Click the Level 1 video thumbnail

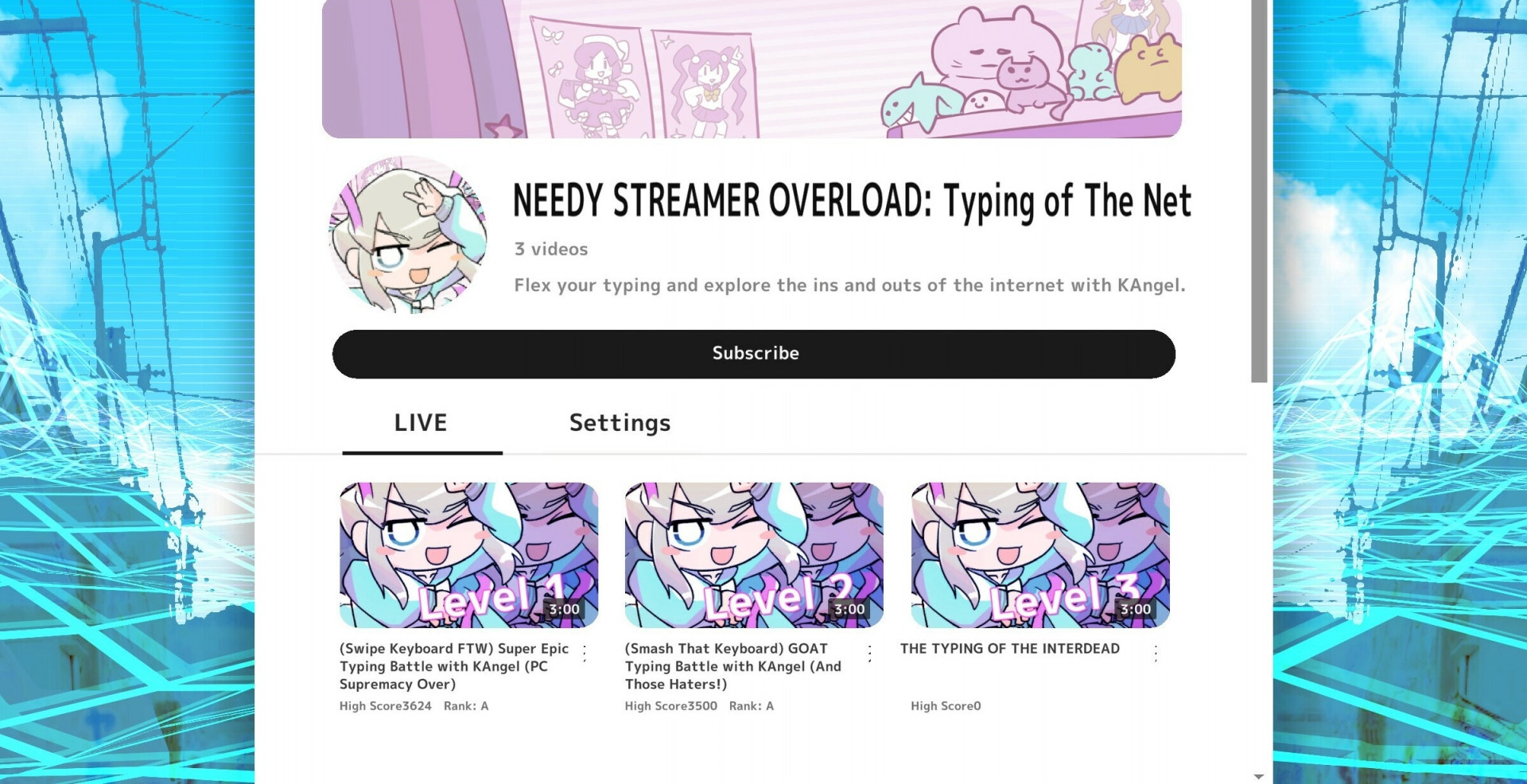click(468, 555)
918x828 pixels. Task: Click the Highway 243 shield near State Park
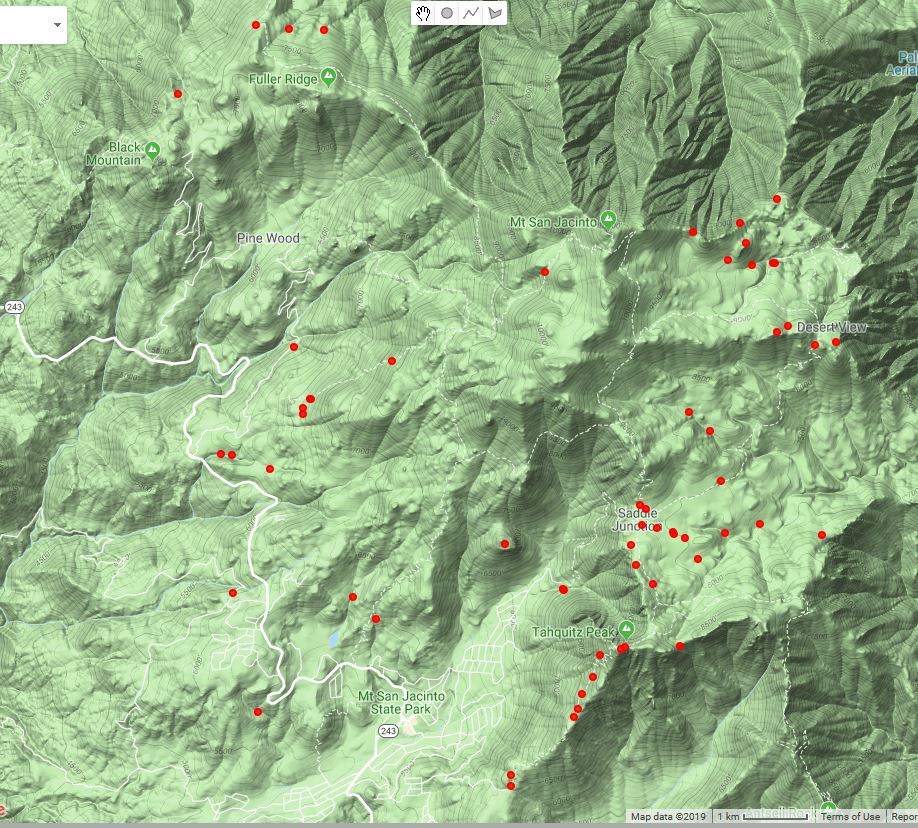(x=388, y=732)
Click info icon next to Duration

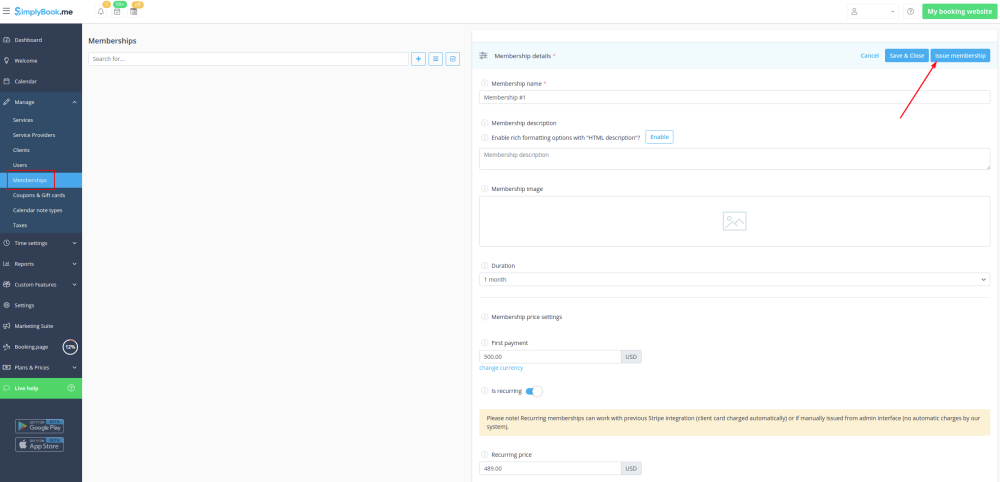(x=485, y=266)
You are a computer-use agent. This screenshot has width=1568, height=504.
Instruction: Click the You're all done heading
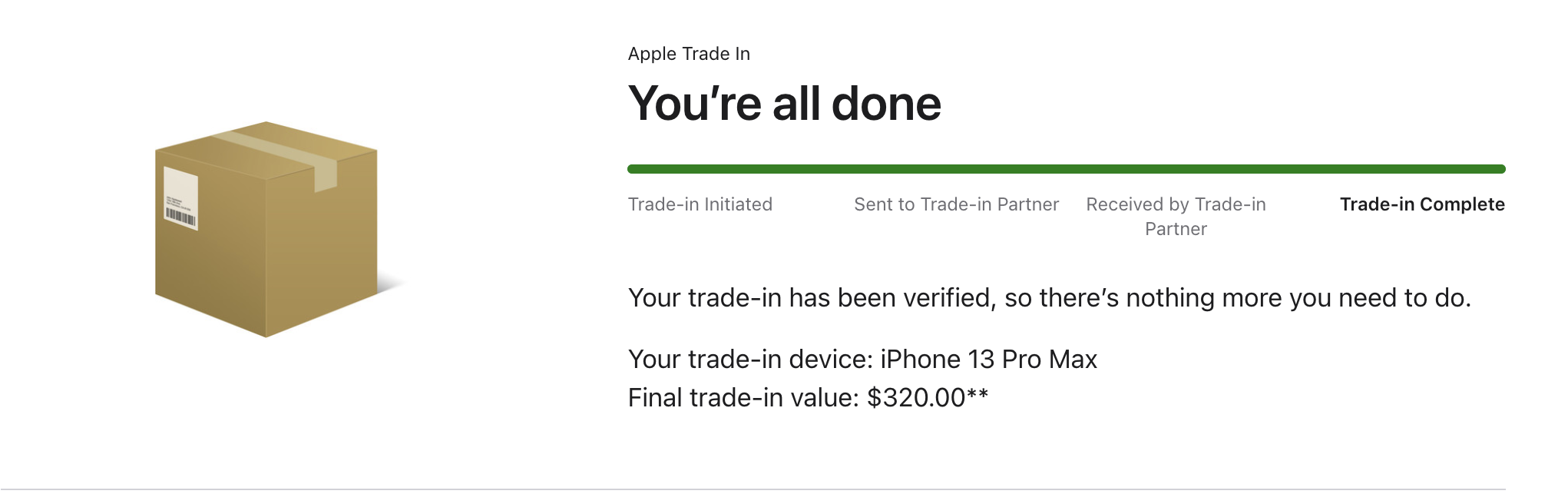pyautogui.click(x=784, y=104)
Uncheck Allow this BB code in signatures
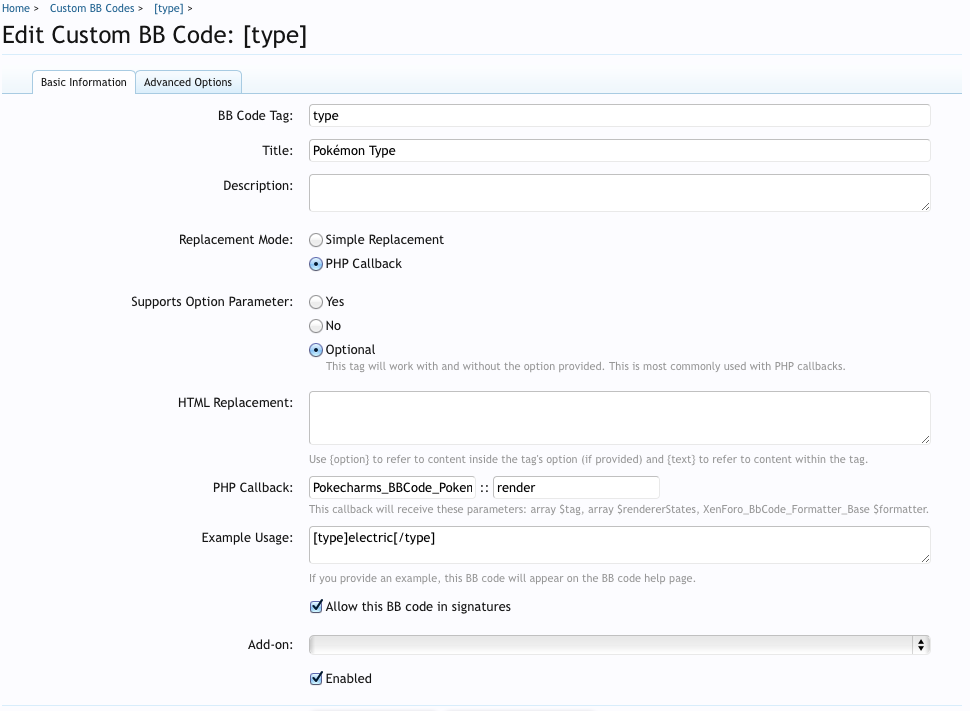The image size is (970, 711). [317, 607]
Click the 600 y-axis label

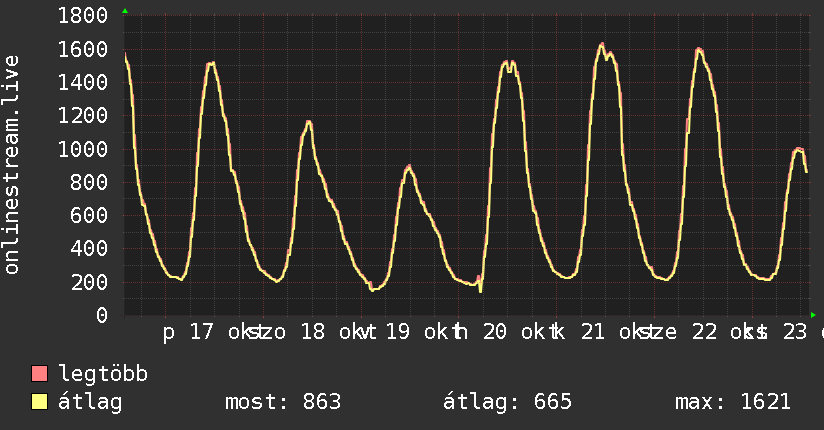pos(89,216)
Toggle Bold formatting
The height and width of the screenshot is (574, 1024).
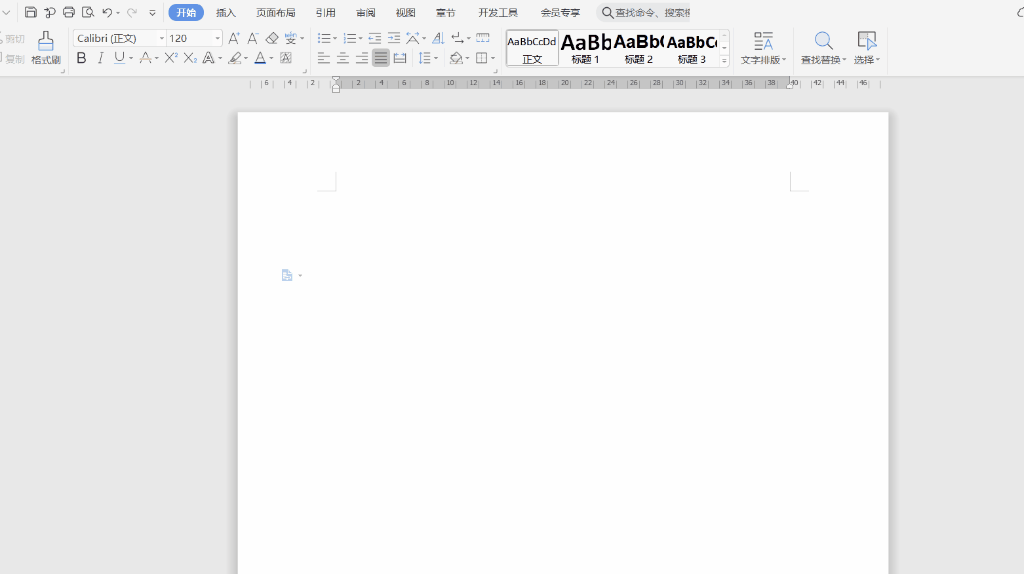tap(82, 58)
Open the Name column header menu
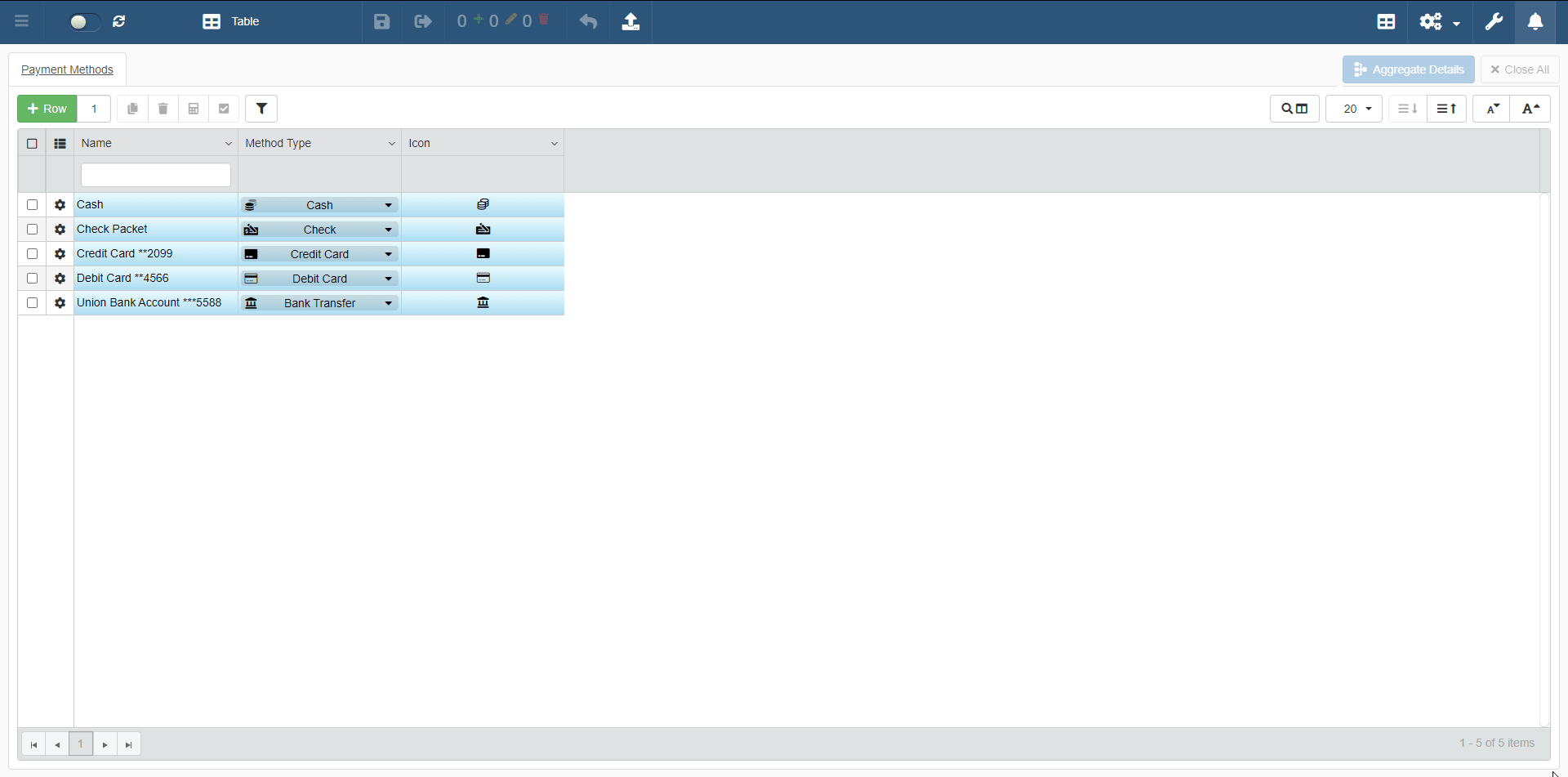Screen dimensions: 1568x777 [228, 144]
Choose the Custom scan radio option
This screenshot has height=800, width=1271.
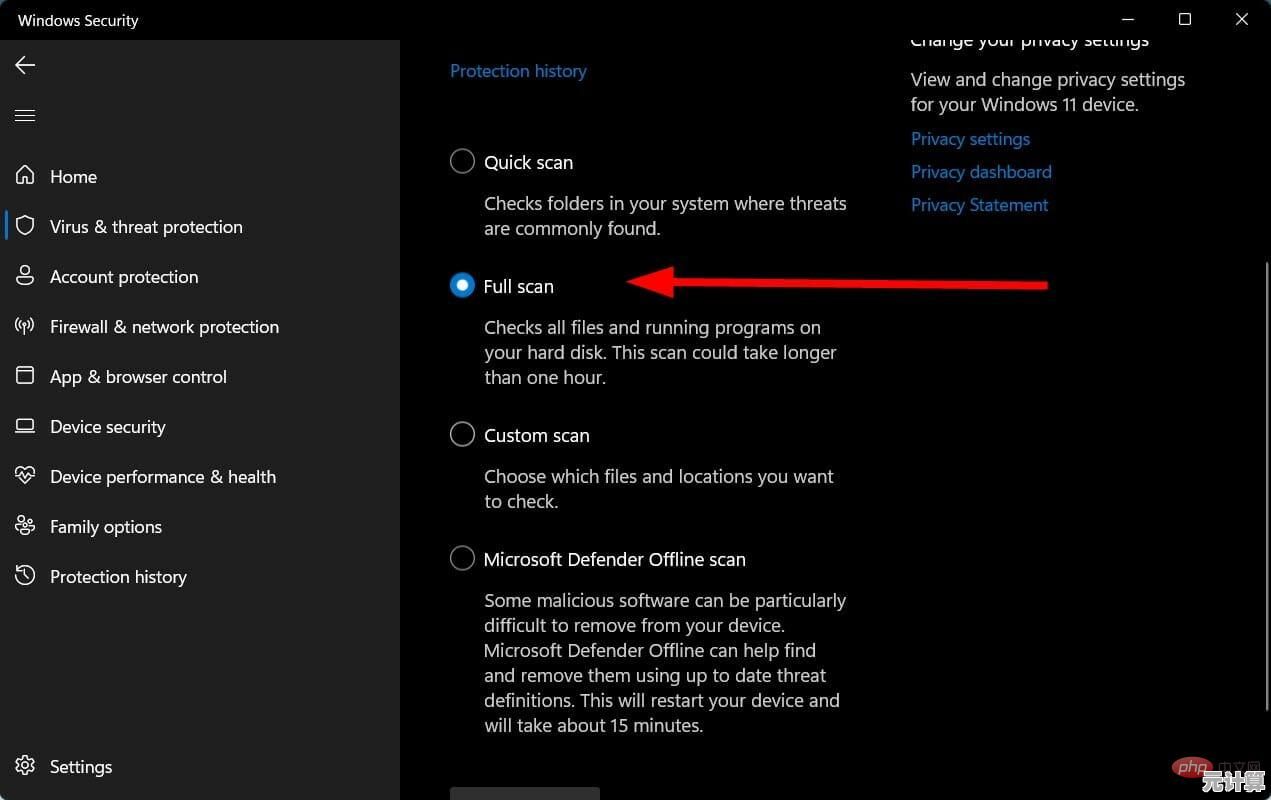[462, 434]
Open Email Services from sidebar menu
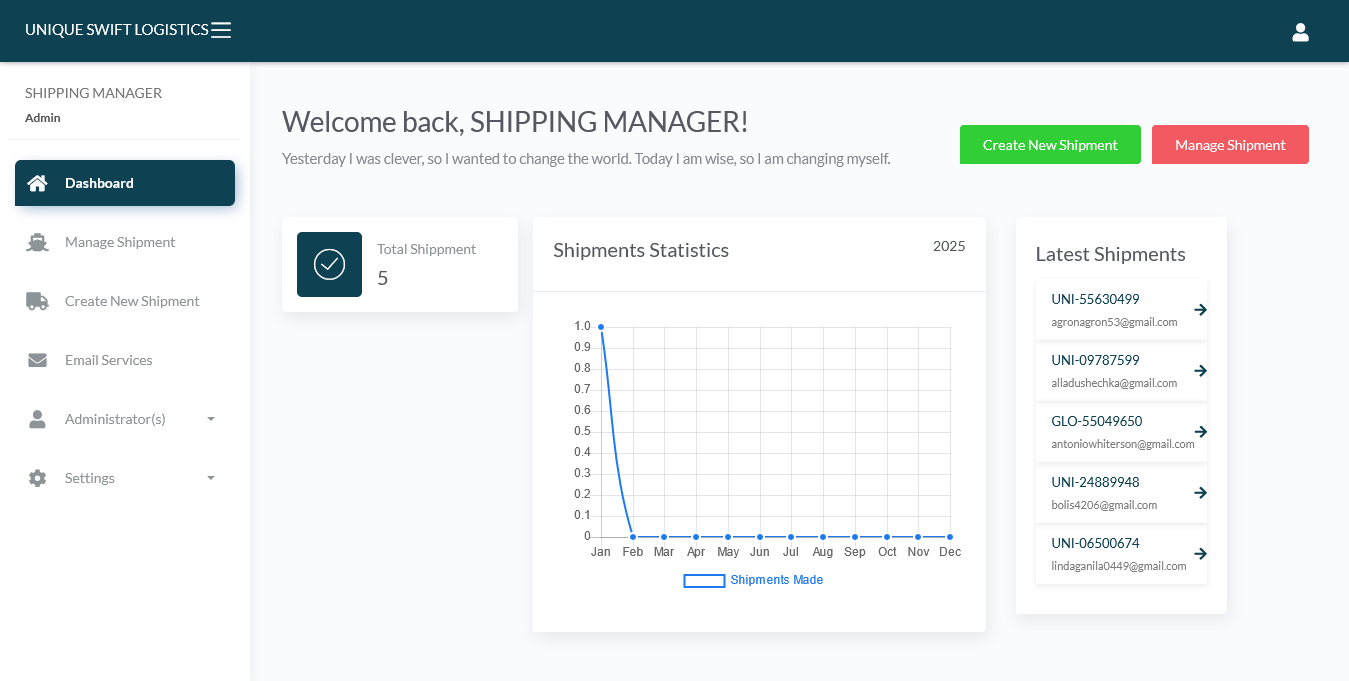The width and height of the screenshot is (1349, 681). (108, 360)
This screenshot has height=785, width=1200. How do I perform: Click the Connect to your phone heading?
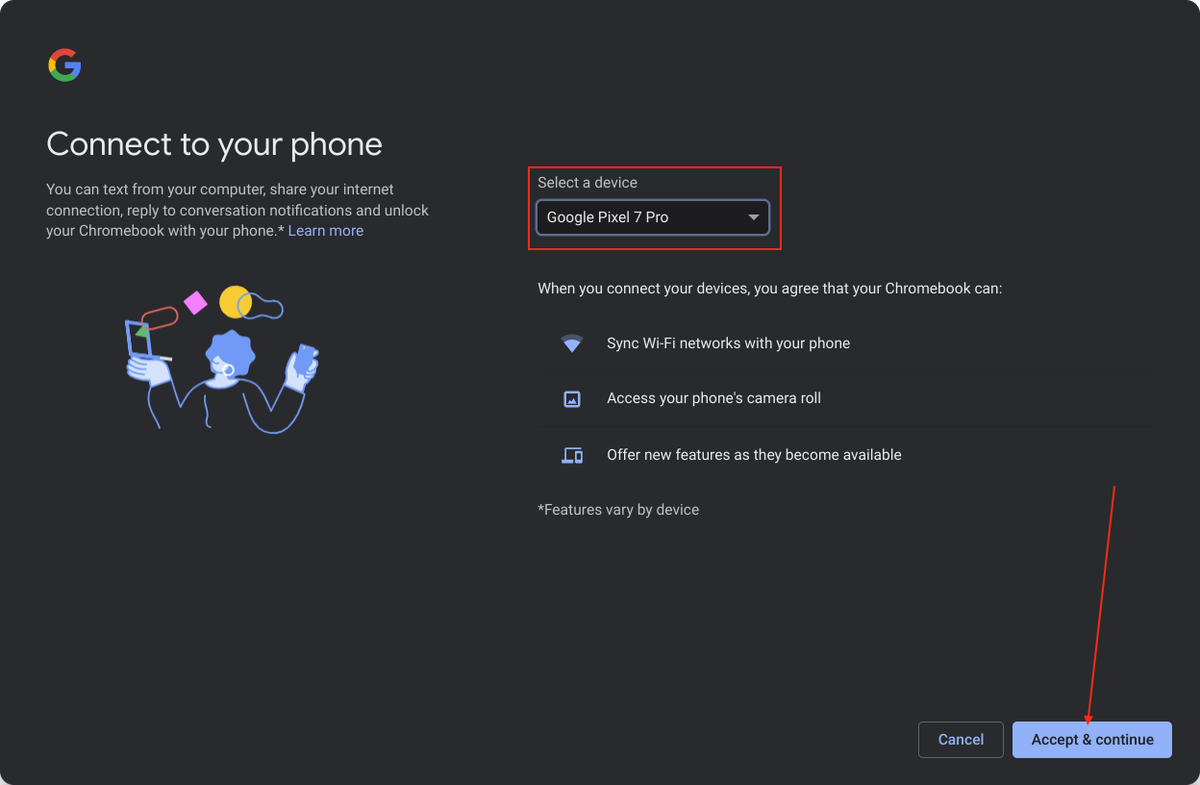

==================================================

◆ **How to complete this task**
Without the pictures, extract every entry verbatim.

◆ **Solution**
Click the Level 1 video thumbnail

click(468, 555)
918x828 pixels. Task: Click the Highway 243 shield near State Park
(x=388, y=732)
Click info icon next to Duration

(x=485, y=266)
You are a computer-use agent. This screenshot has width=1568, height=504.
Instruction: Click the You're all done heading
pyautogui.click(x=784, y=104)
Uncheck Allow this BB code in signatures
The image size is (970, 711). [317, 607]
Click the 600 y-axis label

pos(89,216)
Toggle Bold formatting
The height and width of the screenshot is (574, 1024).
tap(82, 58)
Open the Name column header menu
Screen dimensions: 1568x777 [228, 144]
Choose the Custom scan radio option
This screenshot has height=800, width=1271.
[462, 434]
Open Email Services from sidebar menu
The width and height of the screenshot is (1349, 681). (108, 360)
This screenshot has height=785, width=1200. How do I perform: Click the Connect to your phone heading?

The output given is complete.